Intercom CEO Eoghan McCabe sat down with Jason Lemkin to chat about the evolving roles of sales and marketing in tech, the importance of continuous reinvention, connecting with customers as you scale, and more. Watch the full video recording here and/or read our highlights from the session below:
A few notable highlights from Eoghan’s Spring Soiree session with Jason:
- Rethink traditional sales and marketing models: Eoghan talked about how he was at first hesitant to build more traditional-style sales and marketing teams, but later realized they could play unique roles at Intercom. The business first dipped its toes into the marketing waters by creating educational content for prospects—which created demand—and then brought in sales to facilitate product adoption.
- Know when to admit you’re wrong: According to Eoghan, people who take pride in their passion and have very strong opinions—but are able to rip those opinions apart and say “I was wrong” when necessary—are the ones who will go on to accomplish truly great things.
- Go very deep vertically or broad horizontally: Either a business can go deep into one specific use case, topic, team, or industry to solve all of its complex problems, or choose to be more general and solve less complex problems with a broader set of solutions. It’s very difficult to do both.
- Make your first senior, experienced executive hire as soon as possible: Eoghan says that a lot of CEOs put off hiring a more senior, experienced exec because they’re afraid it’s too early, or the company’s not ‘hot enough, or it’ll be too expensive, etc. But, he suggests, you can never make this hire too early. This person will be valuable because he or she will help you realize exactly what you need when you aren’t able to see it yourself.

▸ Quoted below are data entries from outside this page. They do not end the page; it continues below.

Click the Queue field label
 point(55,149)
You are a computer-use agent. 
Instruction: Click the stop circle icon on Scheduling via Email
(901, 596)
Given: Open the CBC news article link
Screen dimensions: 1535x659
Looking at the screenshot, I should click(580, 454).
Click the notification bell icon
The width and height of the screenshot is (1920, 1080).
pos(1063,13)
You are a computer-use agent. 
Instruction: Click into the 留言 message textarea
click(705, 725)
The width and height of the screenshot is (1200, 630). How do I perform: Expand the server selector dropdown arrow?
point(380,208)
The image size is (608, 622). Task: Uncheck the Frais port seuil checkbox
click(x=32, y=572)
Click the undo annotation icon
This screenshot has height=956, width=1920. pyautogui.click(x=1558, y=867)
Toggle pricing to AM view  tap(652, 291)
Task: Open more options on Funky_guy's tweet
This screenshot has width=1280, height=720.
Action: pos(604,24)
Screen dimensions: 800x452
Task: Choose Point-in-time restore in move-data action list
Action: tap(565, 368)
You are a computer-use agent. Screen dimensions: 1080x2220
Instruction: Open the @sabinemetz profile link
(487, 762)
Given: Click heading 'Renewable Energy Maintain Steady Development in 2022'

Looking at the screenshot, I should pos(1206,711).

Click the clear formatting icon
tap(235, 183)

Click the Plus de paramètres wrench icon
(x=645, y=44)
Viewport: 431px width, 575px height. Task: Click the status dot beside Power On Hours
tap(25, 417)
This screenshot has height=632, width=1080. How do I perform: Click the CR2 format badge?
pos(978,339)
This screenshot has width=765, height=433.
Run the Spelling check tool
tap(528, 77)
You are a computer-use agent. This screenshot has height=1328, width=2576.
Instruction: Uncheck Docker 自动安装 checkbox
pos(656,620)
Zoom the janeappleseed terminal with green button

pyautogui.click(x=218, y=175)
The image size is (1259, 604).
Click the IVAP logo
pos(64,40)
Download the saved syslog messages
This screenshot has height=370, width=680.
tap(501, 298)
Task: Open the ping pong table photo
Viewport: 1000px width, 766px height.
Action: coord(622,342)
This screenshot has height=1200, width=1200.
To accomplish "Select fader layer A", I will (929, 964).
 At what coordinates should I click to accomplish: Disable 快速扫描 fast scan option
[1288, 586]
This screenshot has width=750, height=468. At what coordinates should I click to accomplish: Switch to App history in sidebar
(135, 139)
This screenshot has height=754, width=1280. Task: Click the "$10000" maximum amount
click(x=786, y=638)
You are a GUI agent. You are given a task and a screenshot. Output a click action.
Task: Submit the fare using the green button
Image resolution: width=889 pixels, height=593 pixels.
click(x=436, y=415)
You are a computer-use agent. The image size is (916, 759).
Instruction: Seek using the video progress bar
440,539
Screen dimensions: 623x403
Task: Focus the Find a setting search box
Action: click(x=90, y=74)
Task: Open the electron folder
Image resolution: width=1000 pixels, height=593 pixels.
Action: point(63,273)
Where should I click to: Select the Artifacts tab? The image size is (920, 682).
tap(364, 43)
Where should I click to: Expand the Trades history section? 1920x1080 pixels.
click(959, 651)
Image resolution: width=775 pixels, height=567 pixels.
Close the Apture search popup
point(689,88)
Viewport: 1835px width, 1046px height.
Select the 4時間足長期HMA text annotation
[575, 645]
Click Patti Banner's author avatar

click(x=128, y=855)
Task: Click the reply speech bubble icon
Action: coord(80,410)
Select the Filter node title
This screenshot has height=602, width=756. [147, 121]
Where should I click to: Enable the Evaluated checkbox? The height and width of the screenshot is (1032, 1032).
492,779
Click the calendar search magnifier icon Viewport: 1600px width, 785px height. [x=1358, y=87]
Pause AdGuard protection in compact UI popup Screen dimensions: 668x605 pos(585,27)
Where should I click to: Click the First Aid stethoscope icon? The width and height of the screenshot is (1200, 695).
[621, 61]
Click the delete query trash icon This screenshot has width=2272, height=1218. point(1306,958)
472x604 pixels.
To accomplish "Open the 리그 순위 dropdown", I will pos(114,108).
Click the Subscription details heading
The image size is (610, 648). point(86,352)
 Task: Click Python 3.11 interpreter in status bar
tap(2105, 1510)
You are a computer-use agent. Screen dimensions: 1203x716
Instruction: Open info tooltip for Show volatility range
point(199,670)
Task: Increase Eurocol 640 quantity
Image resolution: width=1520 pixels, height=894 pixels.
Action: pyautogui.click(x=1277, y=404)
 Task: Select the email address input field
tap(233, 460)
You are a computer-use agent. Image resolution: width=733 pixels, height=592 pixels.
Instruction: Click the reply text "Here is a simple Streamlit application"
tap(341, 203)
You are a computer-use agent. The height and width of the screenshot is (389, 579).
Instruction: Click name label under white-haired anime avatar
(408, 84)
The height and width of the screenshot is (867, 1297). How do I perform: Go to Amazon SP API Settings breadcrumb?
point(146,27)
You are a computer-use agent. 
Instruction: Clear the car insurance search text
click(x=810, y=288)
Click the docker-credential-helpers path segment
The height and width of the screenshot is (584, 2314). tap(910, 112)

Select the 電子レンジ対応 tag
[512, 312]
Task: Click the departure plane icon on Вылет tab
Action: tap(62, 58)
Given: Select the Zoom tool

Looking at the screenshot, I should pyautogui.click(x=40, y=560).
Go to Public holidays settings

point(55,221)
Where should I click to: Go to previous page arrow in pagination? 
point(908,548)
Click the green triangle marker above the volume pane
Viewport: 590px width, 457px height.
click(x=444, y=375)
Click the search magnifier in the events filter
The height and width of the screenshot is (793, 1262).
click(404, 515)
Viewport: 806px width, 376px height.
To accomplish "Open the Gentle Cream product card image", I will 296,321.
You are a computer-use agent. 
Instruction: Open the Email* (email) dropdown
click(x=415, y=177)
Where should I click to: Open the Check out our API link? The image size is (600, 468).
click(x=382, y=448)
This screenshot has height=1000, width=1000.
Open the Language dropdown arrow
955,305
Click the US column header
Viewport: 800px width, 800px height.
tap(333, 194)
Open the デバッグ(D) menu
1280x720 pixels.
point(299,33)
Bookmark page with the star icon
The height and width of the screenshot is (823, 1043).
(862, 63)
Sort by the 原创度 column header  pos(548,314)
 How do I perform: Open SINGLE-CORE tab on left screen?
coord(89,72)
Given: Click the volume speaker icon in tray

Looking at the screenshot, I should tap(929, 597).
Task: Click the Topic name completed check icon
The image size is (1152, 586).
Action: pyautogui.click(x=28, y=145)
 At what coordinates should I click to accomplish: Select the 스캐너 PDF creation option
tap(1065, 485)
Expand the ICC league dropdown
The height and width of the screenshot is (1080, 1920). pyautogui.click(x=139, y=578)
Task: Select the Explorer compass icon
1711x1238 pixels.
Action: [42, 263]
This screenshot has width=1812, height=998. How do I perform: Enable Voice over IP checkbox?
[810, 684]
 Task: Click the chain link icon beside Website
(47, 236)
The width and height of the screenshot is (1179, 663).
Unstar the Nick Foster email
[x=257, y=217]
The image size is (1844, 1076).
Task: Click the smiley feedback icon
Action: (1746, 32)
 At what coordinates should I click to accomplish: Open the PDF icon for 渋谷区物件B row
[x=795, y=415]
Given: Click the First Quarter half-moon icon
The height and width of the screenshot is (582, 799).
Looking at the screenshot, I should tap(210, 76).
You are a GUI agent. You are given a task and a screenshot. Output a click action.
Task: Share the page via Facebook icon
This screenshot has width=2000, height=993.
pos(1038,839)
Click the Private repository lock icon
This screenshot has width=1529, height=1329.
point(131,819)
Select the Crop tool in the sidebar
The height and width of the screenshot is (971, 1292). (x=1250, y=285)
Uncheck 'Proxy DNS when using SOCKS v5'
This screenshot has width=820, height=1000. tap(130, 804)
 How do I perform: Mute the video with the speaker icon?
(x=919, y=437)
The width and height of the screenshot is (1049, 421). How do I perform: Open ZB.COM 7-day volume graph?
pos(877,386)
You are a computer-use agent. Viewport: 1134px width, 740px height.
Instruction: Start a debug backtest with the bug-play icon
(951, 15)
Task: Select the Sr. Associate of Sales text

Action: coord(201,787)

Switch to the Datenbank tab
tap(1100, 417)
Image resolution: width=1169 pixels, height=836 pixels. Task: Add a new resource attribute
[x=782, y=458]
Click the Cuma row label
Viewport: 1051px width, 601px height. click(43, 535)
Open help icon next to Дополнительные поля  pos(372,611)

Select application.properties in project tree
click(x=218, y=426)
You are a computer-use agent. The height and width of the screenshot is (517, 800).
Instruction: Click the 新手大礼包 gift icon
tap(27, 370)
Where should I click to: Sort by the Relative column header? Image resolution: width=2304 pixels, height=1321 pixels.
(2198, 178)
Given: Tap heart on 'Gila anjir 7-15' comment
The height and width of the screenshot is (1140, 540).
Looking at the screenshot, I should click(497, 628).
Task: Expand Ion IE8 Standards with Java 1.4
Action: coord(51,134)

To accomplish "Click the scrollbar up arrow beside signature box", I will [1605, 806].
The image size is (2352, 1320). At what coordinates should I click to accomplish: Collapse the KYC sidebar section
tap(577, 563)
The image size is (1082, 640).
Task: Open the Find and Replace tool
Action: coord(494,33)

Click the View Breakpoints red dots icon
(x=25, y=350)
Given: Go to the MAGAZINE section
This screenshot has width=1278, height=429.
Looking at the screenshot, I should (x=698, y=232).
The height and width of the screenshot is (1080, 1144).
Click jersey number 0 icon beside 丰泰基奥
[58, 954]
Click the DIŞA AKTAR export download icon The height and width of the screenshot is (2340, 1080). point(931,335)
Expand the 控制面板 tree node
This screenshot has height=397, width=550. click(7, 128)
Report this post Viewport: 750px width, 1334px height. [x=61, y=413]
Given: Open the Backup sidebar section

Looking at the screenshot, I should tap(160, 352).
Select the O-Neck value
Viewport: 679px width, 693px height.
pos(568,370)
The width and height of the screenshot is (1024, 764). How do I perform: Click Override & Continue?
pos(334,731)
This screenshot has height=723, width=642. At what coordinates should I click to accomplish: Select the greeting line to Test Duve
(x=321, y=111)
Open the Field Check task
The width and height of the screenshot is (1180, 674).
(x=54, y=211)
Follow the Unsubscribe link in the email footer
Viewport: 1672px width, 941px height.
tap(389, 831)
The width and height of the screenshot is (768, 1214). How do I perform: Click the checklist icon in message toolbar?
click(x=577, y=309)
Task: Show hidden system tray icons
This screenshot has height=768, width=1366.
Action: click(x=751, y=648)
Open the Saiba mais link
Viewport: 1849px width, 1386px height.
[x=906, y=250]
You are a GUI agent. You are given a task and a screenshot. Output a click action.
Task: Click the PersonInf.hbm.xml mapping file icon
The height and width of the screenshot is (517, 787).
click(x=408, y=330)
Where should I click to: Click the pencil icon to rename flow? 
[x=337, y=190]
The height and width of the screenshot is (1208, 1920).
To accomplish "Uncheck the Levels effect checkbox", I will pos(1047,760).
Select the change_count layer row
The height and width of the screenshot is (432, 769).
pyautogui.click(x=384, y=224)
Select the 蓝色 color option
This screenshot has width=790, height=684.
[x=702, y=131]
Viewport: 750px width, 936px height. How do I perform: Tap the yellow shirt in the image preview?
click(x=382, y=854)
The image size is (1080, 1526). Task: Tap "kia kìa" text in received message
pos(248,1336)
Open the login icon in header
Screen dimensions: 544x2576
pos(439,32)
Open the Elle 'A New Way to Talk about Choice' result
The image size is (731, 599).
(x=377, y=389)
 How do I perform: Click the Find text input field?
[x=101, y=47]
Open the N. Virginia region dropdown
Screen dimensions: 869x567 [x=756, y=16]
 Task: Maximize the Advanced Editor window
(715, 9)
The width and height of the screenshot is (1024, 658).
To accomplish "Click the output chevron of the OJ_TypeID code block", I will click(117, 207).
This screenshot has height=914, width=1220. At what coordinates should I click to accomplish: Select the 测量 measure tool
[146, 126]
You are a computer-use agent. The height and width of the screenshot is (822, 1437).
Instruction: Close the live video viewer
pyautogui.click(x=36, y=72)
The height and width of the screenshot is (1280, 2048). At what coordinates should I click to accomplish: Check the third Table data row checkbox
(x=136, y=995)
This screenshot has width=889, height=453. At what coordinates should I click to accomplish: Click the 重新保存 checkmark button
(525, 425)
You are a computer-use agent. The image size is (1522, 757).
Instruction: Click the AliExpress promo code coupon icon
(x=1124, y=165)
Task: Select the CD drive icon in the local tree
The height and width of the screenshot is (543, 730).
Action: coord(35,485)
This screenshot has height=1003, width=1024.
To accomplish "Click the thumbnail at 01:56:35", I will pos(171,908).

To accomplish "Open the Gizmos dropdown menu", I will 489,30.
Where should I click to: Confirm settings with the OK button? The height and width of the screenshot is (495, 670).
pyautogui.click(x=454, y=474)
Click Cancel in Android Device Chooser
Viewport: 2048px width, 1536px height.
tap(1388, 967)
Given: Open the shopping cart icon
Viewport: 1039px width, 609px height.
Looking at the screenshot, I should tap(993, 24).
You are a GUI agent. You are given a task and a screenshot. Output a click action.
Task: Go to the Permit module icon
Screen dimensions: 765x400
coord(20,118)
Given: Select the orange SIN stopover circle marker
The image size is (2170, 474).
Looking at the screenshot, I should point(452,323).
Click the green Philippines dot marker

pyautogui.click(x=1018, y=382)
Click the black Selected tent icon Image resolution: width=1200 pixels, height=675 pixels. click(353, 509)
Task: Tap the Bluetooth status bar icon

- The importance of showing vulnerability as CEO: Encourage collaboration, open conversation, and even dissent within your team. Admit when you’re wrong and let your employees know that you don’t know everything. Embrace and learn from your failures as a team. All you need to do is find your authentic voice and the confidence to be vulnerable with people. If you can do this, says Eoghan, “everything else gets figured out.”
- Err on the side of transparency vs. secrecy: A lot of information dissemination depends on context, and when problems are dealt with by the right people, then not everyone needs to know about every single thing that goes wrong. Unnecessary secrets, on the other hand, should be avoided. Maybe everyone doesn’t need to know everything, but fostering a sense of trust within a company is crucial.